→ **Activity**: Below are the records; repeat them in full, exactly.

(Dataset entries)

------------------------

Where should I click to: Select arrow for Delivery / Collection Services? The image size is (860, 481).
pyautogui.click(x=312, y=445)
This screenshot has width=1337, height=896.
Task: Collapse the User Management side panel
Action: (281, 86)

------------------------

→ **Solution to this task**:
Where should I click to: Select arrow for Delivery / Collection Services? The image size is (860, 481).
pyautogui.click(x=312, y=445)
This screenshot has width=1337, height=896.
Task: Collapse the User Management side panel
Action: (281, 86)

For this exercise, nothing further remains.